▶ TRY IT: Which lines below hold the word "computer"? Report each one.

▶ RECORDED INFORMATION:
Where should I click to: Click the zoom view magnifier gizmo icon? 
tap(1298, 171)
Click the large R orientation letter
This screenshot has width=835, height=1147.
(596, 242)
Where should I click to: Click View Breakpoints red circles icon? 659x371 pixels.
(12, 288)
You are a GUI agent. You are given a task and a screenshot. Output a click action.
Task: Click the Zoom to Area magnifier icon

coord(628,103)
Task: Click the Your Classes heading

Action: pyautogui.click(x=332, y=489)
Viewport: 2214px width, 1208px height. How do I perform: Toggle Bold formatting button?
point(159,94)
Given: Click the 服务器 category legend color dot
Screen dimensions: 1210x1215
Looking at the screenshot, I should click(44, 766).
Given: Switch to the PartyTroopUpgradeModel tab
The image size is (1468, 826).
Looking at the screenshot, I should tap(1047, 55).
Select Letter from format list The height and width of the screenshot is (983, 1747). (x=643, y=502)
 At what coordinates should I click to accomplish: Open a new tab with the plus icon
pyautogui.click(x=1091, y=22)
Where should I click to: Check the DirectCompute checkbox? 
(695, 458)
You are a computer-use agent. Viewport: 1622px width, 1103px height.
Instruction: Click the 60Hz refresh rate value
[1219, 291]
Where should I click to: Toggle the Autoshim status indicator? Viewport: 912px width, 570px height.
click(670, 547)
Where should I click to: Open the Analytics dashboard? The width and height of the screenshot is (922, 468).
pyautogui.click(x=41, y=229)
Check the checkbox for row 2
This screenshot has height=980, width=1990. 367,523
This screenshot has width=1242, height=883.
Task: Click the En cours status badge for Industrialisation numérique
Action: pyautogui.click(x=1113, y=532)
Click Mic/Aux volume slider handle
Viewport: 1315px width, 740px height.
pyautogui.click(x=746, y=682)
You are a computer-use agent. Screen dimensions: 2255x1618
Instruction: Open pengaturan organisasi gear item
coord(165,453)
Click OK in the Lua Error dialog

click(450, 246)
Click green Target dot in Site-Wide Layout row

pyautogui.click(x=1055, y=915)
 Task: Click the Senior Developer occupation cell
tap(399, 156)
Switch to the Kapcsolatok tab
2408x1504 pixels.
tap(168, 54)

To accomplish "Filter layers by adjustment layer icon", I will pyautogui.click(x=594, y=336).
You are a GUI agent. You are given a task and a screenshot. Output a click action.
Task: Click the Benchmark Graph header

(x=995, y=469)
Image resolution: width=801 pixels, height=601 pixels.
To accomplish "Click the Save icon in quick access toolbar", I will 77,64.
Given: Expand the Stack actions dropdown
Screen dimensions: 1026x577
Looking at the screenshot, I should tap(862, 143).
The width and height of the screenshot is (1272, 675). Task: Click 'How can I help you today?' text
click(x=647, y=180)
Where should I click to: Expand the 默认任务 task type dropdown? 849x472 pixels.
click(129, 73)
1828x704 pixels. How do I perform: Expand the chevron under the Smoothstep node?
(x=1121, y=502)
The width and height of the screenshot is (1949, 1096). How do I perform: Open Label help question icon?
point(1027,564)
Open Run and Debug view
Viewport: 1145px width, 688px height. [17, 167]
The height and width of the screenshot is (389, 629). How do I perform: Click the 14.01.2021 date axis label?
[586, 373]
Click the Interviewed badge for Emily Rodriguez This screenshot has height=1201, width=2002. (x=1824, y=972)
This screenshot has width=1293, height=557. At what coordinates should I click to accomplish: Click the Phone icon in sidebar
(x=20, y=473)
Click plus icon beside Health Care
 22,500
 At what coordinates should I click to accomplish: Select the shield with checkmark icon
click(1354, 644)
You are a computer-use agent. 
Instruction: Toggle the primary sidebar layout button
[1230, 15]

▶ COMPLETED EXERCISE:
You are a computer-use agent. Viewport: 1622px width, 1103px height.
You are a computer-use agent. Screen dimensions: 2255x1618
You are a computer-use agent. 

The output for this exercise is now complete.